| Extracted text |

━━━━━━━━

Thursday, August 28, 2008

Signal GH - iPhone App for the HDHomerun

[Update: It's finally in the iTunes App Store.]

I submitted my second iPhone application to the App Store this morning. Signal GH is a utility to monitor the signal quality of over the air television for American and Canadian users of the HDHomerun. I'm charging $4.99 for it, which seems a fair price given what a small market I'm targeting: the intersection of iPhone and OTA HDHomerun users. Anybody who's set a retail price knows how hard it is. And I'm sure there will be a lot of people giving me one star and claiming it should be free, or one star and claiming they didn't understand you needed an HDHomerun. Sorry guys, gotta send my son to day care, the requirements are right in the first sentence of the blurb.


The Silicon Dust engineers did a great job with their libHDHomerun API, anybody wanting to put out a C API should check it out for its use of the language, platform ambivalence, and object like characteristics. Of course, they then released it under LGPL, making me wait the last couple weeks for them to modify the license. But they did, and I promptly submitted.

━━━━━━━━

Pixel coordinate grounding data

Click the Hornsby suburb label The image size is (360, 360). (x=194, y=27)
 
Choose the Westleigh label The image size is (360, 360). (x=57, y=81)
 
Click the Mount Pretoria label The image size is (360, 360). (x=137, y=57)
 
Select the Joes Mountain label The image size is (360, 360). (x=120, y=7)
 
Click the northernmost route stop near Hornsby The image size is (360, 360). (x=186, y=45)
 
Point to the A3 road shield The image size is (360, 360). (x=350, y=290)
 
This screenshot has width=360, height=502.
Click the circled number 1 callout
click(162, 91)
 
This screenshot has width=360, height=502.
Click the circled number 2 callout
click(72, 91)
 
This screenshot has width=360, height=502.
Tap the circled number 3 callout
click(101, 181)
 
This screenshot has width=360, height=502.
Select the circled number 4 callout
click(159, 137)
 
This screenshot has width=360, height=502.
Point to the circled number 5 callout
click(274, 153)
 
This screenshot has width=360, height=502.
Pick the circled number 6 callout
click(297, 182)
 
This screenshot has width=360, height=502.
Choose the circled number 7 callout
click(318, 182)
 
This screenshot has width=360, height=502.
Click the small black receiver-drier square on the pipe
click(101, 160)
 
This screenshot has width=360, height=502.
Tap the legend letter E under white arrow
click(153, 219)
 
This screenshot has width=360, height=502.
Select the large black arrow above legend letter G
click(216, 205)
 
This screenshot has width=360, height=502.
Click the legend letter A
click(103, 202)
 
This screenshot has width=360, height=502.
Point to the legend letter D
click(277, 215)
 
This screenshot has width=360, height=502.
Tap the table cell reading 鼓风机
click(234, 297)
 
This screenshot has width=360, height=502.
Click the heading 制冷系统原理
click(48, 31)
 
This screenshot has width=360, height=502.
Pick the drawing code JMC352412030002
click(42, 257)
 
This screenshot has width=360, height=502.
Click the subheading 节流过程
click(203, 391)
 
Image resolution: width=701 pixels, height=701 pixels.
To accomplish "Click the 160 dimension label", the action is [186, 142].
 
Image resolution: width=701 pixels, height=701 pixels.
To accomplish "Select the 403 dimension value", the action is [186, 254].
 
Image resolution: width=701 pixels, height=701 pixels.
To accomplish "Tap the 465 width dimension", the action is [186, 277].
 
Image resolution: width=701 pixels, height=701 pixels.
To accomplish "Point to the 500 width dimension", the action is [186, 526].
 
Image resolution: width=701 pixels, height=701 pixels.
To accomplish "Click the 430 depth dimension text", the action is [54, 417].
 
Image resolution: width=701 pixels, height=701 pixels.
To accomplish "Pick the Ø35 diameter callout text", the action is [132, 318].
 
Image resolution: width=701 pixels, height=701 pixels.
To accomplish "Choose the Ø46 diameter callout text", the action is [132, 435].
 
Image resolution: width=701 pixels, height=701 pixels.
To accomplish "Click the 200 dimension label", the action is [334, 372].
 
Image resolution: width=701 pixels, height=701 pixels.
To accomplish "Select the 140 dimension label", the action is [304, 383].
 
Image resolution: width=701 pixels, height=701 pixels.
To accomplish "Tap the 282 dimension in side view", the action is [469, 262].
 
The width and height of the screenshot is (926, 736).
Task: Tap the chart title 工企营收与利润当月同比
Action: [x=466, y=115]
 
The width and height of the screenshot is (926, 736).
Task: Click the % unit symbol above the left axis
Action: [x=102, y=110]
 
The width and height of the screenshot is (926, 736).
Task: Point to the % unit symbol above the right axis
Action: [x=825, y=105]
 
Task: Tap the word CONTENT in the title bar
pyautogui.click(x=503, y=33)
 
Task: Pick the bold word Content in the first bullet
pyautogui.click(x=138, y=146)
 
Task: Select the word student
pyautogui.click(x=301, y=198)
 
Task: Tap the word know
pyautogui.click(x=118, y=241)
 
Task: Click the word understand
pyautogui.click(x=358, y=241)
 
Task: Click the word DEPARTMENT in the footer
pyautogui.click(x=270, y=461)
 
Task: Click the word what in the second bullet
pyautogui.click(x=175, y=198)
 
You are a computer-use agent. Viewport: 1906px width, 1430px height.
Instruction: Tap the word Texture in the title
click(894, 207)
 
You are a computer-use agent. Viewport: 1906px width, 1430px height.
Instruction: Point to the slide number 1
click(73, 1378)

━━━━━━━━

| What you will do |
**1.** Shorten the paragraph of the Signal GH post that begins "The Silicon Dust engineers" into a brief bulleted list that keeps its main facts.
**2.** Pull out the passage of the Signal GH post starting with "Thursday, August 28, 2008" and going on through "of the blurb.", copying it word for word.
None of the lines are needed for this work.

| Solved tasks |
**1.**
- The Silicon Dust engineers did a great job with their libHDHomerun API.
- Anyone putting out a C API should look at it for its use of the language, platform ambivalence, and object-like characteristics.
- It was released under LGPL, so the writer had to wait the last couple of weeks for Silicon Dust to modify the license.
- Once the license was changed, the writer promptly submitted the app.

**2.**
Thursday, August 28, 2008

Signal GH - iPhone App for the HDHomerun

[Update: It's finally in the iTunes App Store.]

I submitted my second iPhone application to the App Store this morning. Signal GH is a utility to monitor the signal quality of over the air television for American and Canadian users of the HDHomerun. I'm charging $4.99 for it, which seems a fair price given what a small market I'm targeting: the intersection of iPhone and OTA HDHomerun users. Anybody who's set a retail price knows how hard it is. And I'm sure there will be a lot of people giving me one star and claiming it should be free, or one star and claiming they didn't understand you needed an HDHomerun. Sorry guys, gotta send my son to day care, the requirements are right in the first sentence of the blurb.